The Honorable Patricia M. Wald: Judge Wald has focused her career on public interest law, working as an attorney with the Mental Health Law Project and the Center for Law and Social Policy, the Neighborhood Legal Services Program, and the Office of Criminal Justice at the Department of Justice. Judge Wald also served as co-director of the Ford Foundation Drug Abuse Research Project. In 1977, she was appointed Assistant Attorney General for Legislative Affairs for the U.S. Department of Justice, and in 1979, she was nominated by President Jimmy Carter, and confirmed by the Senate, to a seat on the U.S. Court of Appeals for the District of Columbia Circuit. The first woman ever appointed to the D.C. Circuit, Judge Wald served for 20 years, five of which she spent as Chief Judge. Upon her retirement, Judge Wald accepted an appointment to serve on the 14-member panel of judges of the International Criminal Tribunal in The Hague, where she spent the next two years hearing cases on wartime atrocities in the former Yugoslavia. Judge Wald serves on the Open Society Institute's Justice Initiative Board (2002-present), including two years as Chair (2002-2004), and is a member of the American Philosophical Society (2000-present). She is a member of the American Law Institute (1973-present), was elected to its council (1978-present), served as a vice president (1988-1993 and 1993-1998), and is an advisor to the Model Penal Code, Sentencing Project (2001-present).
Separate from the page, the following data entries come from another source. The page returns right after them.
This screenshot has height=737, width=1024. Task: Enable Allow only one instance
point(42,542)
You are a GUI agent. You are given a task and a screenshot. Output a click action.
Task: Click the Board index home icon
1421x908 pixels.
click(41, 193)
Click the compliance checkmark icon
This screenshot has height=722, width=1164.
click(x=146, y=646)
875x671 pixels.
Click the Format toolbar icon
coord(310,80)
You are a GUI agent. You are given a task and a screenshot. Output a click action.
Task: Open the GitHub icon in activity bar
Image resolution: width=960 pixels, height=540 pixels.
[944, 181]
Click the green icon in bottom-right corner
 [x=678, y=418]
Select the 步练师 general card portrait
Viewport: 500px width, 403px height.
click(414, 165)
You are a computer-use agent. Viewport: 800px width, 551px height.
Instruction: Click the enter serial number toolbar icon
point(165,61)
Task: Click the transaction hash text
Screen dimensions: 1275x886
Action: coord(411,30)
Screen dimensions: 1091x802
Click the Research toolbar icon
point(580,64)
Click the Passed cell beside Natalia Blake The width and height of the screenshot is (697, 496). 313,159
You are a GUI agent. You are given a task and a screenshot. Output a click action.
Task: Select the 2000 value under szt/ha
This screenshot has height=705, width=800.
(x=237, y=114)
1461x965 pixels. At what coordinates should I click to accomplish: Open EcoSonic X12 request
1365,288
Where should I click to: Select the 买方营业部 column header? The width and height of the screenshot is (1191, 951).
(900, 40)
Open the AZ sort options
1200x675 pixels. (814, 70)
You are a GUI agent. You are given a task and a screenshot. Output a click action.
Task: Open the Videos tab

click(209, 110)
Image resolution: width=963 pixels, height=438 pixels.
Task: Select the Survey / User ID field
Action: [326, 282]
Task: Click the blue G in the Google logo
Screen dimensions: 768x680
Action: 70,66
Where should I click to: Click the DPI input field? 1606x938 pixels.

Judge Wald was a member of the President’s Commission on the Intelligence Capabilities of the U.S. Regarding Weapons of Mass Destruction (2004-2005), and has served on the Executive Board of the American Bar Association's Central European and Eurasian Law Initiative (CEELI) (1994-1999). She is a graduate of Connecticut College for Women and Yale Law School.
Douglas T. Kendall: Doug is the Constitutional Accountability Center’s founder and President.
David Stern: David is the Executive Director of Equal Justice Works, a national coalition of public interest organizations that helps promote law careers in social justice. He graduated from the Georgetown University Law Center in 1985 and clerked for two federal judges in Baltimore. He then worked for a small public interest law firm that represented whistleblowers in government and private industry, as well as individuals discriminated against on the basis of their sex, race, disability, sexual orientation, or age.